Pixel coordinate grounding data:
---

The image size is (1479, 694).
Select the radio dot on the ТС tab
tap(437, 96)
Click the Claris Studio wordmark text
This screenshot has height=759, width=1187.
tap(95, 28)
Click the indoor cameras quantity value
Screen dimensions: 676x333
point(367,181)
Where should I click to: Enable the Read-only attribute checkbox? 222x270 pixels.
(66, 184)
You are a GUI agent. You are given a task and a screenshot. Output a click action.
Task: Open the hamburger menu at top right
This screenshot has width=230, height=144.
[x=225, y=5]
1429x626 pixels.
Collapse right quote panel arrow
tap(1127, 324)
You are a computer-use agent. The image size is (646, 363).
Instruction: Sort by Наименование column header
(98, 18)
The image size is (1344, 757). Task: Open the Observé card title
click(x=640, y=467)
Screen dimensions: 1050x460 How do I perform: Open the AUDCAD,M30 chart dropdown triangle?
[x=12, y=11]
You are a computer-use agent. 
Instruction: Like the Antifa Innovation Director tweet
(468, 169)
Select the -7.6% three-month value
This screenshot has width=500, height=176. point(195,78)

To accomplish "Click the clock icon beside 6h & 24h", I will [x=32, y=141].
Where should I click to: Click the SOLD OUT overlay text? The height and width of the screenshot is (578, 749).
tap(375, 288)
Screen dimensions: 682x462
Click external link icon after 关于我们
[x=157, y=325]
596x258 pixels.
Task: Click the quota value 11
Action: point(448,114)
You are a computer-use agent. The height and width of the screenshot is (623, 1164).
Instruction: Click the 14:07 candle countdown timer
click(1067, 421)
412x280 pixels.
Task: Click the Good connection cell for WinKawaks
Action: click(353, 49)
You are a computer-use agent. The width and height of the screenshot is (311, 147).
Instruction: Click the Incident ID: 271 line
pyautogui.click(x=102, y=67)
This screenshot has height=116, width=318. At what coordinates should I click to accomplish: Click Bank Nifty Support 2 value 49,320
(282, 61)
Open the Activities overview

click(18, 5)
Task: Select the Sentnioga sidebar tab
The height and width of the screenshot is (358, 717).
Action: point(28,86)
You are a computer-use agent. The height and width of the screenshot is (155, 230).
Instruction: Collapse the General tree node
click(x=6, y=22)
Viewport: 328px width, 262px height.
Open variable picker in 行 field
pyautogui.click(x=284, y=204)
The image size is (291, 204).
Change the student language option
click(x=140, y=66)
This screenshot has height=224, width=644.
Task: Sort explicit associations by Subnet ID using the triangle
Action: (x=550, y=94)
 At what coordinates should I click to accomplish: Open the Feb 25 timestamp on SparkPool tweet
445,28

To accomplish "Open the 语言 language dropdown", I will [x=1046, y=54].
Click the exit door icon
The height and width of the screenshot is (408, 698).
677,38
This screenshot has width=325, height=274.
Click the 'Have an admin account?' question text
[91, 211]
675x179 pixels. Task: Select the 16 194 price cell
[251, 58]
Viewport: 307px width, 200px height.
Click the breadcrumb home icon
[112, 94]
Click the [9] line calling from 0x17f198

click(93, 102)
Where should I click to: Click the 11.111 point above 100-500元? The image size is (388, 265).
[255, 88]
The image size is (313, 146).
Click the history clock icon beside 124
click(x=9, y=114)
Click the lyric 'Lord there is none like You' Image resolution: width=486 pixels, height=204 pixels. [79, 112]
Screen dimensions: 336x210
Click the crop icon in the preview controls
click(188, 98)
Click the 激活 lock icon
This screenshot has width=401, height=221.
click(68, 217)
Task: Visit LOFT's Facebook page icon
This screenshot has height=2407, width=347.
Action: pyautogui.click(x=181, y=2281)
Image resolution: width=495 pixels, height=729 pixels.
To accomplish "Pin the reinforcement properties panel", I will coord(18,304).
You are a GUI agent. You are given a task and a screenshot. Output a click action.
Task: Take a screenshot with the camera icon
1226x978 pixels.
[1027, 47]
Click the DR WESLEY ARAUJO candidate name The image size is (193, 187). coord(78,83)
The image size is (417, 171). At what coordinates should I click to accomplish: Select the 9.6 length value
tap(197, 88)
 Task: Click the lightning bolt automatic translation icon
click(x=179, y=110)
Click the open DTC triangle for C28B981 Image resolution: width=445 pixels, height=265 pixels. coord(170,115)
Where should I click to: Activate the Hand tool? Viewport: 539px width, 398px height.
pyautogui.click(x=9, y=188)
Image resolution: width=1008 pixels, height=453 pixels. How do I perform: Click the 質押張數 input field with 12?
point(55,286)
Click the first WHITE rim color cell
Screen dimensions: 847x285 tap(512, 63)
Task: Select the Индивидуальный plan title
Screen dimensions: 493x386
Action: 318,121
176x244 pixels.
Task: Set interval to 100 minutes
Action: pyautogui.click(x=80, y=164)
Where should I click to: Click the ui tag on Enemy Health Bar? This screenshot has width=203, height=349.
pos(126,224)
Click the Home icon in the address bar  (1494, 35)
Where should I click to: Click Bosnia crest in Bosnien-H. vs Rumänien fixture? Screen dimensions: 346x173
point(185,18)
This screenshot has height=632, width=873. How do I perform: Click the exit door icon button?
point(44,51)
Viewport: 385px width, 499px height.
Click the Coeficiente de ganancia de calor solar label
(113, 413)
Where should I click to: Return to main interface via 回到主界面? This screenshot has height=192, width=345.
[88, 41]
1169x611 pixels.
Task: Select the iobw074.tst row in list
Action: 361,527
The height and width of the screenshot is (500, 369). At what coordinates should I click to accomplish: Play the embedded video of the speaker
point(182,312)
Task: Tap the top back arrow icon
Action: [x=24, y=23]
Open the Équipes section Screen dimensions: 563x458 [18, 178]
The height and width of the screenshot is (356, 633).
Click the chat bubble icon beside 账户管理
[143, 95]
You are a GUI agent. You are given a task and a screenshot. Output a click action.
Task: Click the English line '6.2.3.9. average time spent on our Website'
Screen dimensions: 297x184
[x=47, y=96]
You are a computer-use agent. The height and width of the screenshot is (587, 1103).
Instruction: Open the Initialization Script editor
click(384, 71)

---

Task directions | Copy each line of the records verbatim.

Written answer |
The image size is (1479, 694).
Select the radio dot on the ТС tab
tap(437, 96)
Click the Claris Studio wordmark text
This screenshot has height=759, width=1187.
tap(95, 28)
Click the indoor cameras quantity value
Screen dimensions: 676x333
point(367,181)
Where should I click to: Enable the Read-only attribute checkbox? 222x270 pixels.
(66, 184)
You are a GUI agent. You are given a task and a screenshot. Output a click action.
Task: Open the hamburger menu at top right
This screenshot has width=230, height=144.
[x=225, y=5]
1429x626 pixels.
Collapse right quote panel arrow
tap(1127, 324)
You are a computer-use agent. The image size is (646, 363).
Instruction: Sort by Наименование column header
(98, 18)
The image size is (1344, 757). Task: Open the Observé card title
click(x=640, y=467)
Screen dimensions: 1050x460 How do I perform: Open the AUDCAD,M30 chart dropdown triangle?
[x=12, y=11]
You are a computer-use agent. 
Instruction: Like the Antifa Innovation Director tweet
(468, 169)
Select the -7.6% three-month value
This screenshot has width=500, height=176. point(195,78)

To accomplish "Click the clock icon beside 6h & 24h", I will [x=32, y=141].
Where should I click to: Click the SOLD OUT overlay text? The height and width of the screenshot is (578, 749).
tap(375, 288)
Screen dimensions: 682x462
Click external link icon after 关于我们
[x=157, y=325]
596x258 pixels.
Task: Click the quota value 11
Action: point(448,114)
You are a computer-use agent. The height and width of the screenshot is (623, 1164).
Instruction: Click the 14:07 candle countdown timer
click(1067, 421)
412x280 pixels.
Task: Click the Good connection cell for WinKawaks
Action: click(353, 49)
You are a computer-use agent. The width and height of the screenshot is (311, 147).
Instruction: Click the Incident ID: 271 line
pyautogui.click(x=102, y=67)
This screenshot has height=116, width=318. At what coordinates should I click to accomplish: Click Bank Nifty Support 2 value 49,320
(282, 61)
Open the Activities overview

click(18, 5)
Task: Select the Sentnioga sidebar tab
The height and width of the screenshot is (358, 717).
Action: point(28,86)
You are a computer-use agent. The height and width of the screenshot is (155, 230).
Instruction: Collapse the General tree node
click(x=6, y=22)
Viewport: 328px width, 262px height.
Open variable picker in 行 field
pyautogui.click(x=284, y=204)
The image size is (291, 204).
Change the student language option
click(x=140, y=66)
This screenshot has height=224, width=644.
Task: Sort explicit associations by Subnet ID using the triangle
Action: (x=550, y=94)
 At what coordinates should I click to accomplish: Open the Feb 25 timestamp on SparkPool tweet
445,28

To accomplish "Open the 语言 language dropdown", I will [x=1046, y=54].
Click the exit door icon
The height and width of the screenshot is (408, 698).
677,38
This screenshot has width=325, height=274.
Click the 'Have an admin account?' question text
[91, 211]
675x179 pixels. Task: Select the 16 194 price cell
[251, 58]
Viewport: 307px width, 200px height.
Click the breadcrumb home icon
[112, 94]
Click the [9] line calling from 0x17f198

click(93, 102)
Where should I click to: Click the 11.111 point above 100-500元? The image size is (388, 265).
[255, 88]
The image size is (313, 146).
Click the history clock icon beside 124
click(x=9, y=114)
Click the lyric 'Lord there is none like You' Image resolution: width=486 pixels, height=204 pixels. [79, 112]
Screen dimensions: 336x210
Click the crop icon in the preview controls
click(188, 98)
Click the 激活 lock icon
This screenshot has width=401, height=221.
click(68, 217)
Task: Visit LOFT's Facebook page icon
This screenshot has height=2407, width=347.
Action: pyautogui.click(x=181, y=2281)
Image resolution: width=495 pixels, height=729 pixels.
To accomplish "Pin the reinforcement properties panel", I will coord(18,304).
You are a GUI agent. You are given a task and a screenshot. Output a click action.
Task: Take a screenshot with the camera icon
1226x978 pixels.
[1027, 47]
Click the DR WESLEY ARAUJO candidate name The image size is (193, 187). coord(78,83)
The image size is (417, 171). At what coordinates should I click to accomplish: Select the 9.6 length value
tap(197, 88)
 Task: Click the lightning bolt automatic translation icon
click(x=179, y=110)
Click the open DTC triangle for C28B981 Image resolution: width=445 pixels, height=265 pixels. coord(170,115)
Where should I click to: Activate the Hand tool? Viewport: 539px width, 398px height.
pyautogui.click(x=9, y=188)
Image resolution: width=1008 pixels, height=453 pixels. How do I perform: Click the 質押張數 input field with 12?
point(55,286)
Click the first WHITE rim color cell
Screen dimensions: 847x285 tap(512, 63)
Task: Select the Индивидуальный plan title
Screen dimensions: 493x386
Action: 318,121
176x244 pixels.
Task: Set interval to 100 minutes
Action: pyautogui.click(x=80, y=164)
Where should I click to: Click the ui tag on Enemy Health Bar? This screenshot has width=203, height=349.
pos(126,224)
Click the Home icon in the address bar  (1494, 35)
Where should I click to: Click Bosnia crest in Bosnien-H. vs Rumänien fixture? Screen dimensions: 346x173
point(185,18)
This screenshot has height=632, width=873. How do I perform: Click the exit door icon button?
point(44,51)
Viewport: 385px width, 499px height.
Click the Coeficiente de ganancia de calor solar label
(113, 413)
Where should I click to: Return to main interface via 回到主界面? This screenshot has height=192, width=345.
[88, 41]
1169x611 pixels.
Task: Select the iobw074.tst row in list
Action: 361,527
The height and width of the screenshot is (500, 369). At what coordinates should I click to accomplish: Play the embedded video of the speaker
point(182,312)
Task: Tap the top back arrow icon
Action: [x=24, y=23]
Open the Équipes section Screen dimensions: 563x458 [18, 178]
The height and width of the screenshot is (356, 633).
Click the chat bubble icon beside 账户管理
[143, 95]
You are a GUI agent. You are given a task and a screenshot. Output a click action.
Task: Click the English line '6.2.3.9. average time spent on our Website'
Screen dimensions: 297x184
[x=47, y=96]
You are a computer-use agent. The height and width of the screenshot is (587, 1103).
Instruction: Open the Initialization Script editor
click(384, 71)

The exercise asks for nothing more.